#### AIM
Copy everything from the line containing "This screenshot has width=709, height=409." down to the end of the lines, swapping "search magnifier" for "search icon" and keeping the rest unchanged. Leave the pictures out of your answer.

Entries taken from a collection:
══════════
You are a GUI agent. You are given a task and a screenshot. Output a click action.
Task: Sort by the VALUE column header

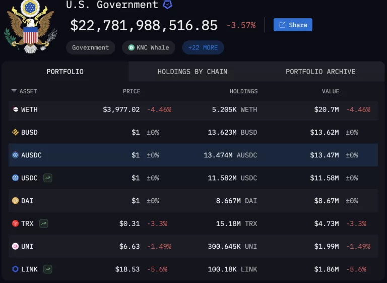331,91
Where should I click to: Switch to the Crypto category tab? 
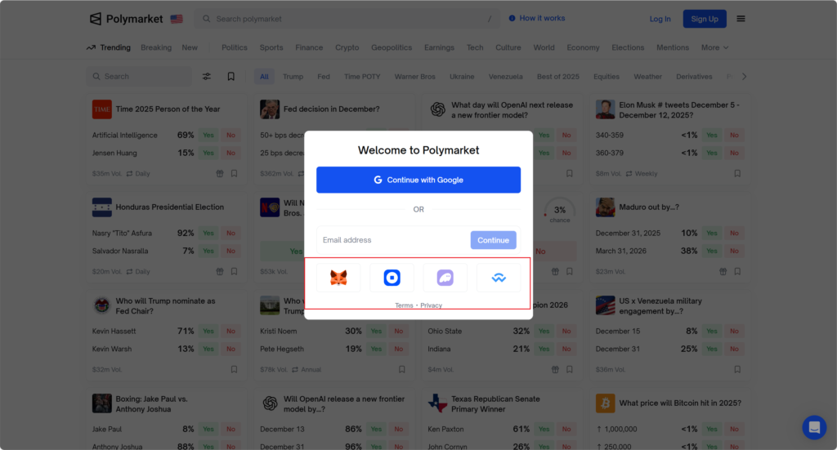(347, 47)
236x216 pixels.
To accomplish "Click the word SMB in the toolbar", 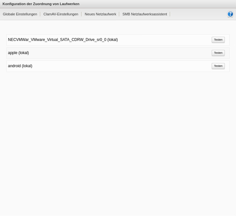I will click(x=126, y=14).
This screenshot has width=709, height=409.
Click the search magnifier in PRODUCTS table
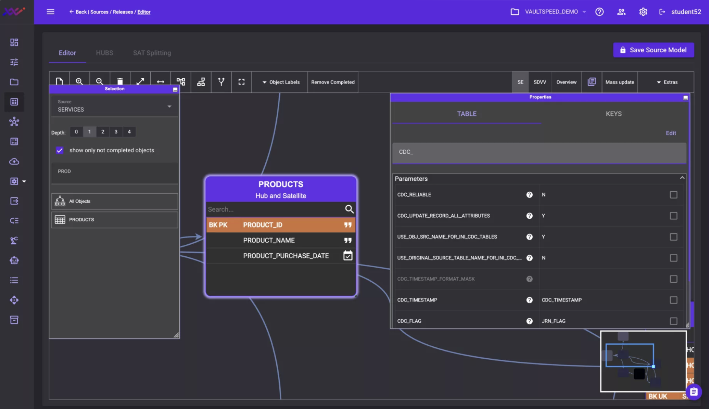pos(349,209)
══════════
#### EXERCISE ANSWER
This screenshot has width=709, height=409.
Click the search icon in PRODUCTS table
pos(349,209)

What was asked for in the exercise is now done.